Assignment: Across the records that follow, count each line holding "Update", and write only the total.

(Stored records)
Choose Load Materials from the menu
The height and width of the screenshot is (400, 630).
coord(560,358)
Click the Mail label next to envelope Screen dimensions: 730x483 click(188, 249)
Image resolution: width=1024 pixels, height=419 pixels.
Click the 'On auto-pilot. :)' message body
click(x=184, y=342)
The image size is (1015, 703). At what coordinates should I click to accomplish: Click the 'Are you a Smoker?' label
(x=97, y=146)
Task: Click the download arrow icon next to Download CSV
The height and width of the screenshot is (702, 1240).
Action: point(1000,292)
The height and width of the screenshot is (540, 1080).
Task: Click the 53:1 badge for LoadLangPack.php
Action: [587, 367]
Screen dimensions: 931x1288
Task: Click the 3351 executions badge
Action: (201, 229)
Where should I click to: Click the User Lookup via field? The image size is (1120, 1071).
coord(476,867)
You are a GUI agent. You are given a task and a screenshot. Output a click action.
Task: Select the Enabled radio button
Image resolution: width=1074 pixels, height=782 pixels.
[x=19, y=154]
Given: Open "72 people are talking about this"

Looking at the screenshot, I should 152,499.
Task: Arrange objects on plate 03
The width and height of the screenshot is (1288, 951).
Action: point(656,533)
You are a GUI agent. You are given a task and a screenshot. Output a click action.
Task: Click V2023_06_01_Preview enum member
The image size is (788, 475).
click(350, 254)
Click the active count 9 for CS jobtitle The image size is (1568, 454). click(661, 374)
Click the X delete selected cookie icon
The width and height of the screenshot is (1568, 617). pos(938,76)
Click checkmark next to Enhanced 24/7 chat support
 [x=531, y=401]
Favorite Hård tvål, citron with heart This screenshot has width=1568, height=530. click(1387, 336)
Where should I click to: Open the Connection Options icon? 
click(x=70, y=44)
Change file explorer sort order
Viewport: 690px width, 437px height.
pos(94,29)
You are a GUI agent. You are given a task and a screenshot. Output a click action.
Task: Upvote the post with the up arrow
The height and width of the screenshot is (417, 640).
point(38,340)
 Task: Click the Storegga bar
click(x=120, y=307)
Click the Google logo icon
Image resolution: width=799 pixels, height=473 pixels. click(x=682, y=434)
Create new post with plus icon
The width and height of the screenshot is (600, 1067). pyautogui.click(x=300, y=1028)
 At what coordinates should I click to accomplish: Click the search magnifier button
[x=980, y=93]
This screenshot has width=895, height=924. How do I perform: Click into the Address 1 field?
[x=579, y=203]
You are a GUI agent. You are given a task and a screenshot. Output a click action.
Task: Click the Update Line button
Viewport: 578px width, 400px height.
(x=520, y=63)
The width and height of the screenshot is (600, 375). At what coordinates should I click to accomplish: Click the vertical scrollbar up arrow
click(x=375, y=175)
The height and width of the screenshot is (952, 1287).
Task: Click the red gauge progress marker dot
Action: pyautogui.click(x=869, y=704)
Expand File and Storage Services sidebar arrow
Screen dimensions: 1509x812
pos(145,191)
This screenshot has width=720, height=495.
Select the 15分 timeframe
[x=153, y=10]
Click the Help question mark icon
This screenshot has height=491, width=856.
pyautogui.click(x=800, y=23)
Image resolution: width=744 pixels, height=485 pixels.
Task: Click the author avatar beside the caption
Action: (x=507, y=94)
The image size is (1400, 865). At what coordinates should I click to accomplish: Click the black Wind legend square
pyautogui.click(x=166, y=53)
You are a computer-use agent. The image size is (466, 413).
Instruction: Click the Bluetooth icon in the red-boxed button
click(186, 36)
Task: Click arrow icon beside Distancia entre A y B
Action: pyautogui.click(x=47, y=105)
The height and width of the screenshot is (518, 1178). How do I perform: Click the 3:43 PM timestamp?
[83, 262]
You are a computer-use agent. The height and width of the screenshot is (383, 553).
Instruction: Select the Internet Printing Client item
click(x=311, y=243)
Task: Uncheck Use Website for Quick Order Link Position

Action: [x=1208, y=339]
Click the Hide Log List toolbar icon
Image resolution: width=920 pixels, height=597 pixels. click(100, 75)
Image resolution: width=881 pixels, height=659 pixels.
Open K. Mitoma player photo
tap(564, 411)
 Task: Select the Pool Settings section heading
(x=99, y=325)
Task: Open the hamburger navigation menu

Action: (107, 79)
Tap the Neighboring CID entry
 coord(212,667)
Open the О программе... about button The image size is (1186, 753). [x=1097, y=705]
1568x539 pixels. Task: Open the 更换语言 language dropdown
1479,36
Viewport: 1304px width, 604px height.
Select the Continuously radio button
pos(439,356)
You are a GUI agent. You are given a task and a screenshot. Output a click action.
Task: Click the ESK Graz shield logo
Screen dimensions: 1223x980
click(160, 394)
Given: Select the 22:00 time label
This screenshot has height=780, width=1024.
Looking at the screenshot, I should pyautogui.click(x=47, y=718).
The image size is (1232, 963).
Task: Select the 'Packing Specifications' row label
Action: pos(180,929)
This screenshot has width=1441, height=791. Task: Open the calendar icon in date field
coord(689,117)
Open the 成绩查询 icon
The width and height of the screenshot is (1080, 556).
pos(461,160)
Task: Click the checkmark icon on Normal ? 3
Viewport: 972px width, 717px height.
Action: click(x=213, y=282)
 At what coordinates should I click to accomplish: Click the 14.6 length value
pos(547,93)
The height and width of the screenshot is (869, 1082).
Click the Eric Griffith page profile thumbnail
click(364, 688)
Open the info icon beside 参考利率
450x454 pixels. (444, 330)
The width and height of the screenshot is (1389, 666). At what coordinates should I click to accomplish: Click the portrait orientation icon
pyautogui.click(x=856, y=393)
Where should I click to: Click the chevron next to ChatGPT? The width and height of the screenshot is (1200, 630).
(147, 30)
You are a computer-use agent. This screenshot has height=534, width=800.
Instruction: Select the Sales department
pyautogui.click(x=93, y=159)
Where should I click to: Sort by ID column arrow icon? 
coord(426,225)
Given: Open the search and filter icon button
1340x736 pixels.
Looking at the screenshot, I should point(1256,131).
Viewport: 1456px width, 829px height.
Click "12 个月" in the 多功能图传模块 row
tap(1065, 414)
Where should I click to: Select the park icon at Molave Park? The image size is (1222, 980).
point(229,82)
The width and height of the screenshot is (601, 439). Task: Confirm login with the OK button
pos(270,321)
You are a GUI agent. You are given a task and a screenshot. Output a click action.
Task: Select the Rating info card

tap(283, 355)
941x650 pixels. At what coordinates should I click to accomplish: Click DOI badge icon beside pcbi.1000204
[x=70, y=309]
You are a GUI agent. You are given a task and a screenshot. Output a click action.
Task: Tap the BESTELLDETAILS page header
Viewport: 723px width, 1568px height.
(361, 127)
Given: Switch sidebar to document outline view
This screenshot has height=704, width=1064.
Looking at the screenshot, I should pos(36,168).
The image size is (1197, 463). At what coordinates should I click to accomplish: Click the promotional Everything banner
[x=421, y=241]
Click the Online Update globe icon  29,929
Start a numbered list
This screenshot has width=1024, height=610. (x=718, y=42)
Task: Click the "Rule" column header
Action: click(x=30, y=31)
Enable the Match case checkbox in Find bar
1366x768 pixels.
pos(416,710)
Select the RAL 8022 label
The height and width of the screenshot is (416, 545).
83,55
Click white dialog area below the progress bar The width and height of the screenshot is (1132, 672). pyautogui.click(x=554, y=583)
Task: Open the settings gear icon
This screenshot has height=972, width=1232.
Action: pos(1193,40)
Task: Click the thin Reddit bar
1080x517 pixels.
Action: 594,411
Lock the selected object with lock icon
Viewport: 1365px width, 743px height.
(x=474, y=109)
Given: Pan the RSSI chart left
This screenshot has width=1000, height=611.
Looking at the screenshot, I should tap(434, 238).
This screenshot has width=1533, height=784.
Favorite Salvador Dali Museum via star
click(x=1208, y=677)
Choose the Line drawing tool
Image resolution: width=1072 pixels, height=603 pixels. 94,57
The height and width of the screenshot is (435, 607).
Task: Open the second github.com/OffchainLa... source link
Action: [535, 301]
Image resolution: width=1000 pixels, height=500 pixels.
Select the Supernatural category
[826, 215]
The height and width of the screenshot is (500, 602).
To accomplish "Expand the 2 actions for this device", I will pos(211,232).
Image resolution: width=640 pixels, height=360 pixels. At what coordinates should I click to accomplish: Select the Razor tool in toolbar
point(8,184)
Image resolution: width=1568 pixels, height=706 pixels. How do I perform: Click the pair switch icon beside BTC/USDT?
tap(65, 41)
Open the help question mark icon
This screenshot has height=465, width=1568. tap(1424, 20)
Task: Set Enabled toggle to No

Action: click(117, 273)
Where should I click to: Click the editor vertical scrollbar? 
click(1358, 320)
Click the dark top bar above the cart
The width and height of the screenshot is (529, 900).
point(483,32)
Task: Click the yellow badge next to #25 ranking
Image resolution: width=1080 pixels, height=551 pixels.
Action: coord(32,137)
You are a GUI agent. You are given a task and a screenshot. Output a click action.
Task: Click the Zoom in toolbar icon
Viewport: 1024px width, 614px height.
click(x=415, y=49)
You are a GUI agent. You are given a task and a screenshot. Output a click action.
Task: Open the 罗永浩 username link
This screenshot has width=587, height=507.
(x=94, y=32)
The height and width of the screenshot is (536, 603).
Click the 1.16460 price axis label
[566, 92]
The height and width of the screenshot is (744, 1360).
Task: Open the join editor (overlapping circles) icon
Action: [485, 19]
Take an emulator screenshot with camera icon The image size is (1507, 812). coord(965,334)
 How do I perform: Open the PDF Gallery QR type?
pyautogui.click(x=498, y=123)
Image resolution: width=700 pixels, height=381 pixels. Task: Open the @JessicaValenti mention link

Result for this exercise: 2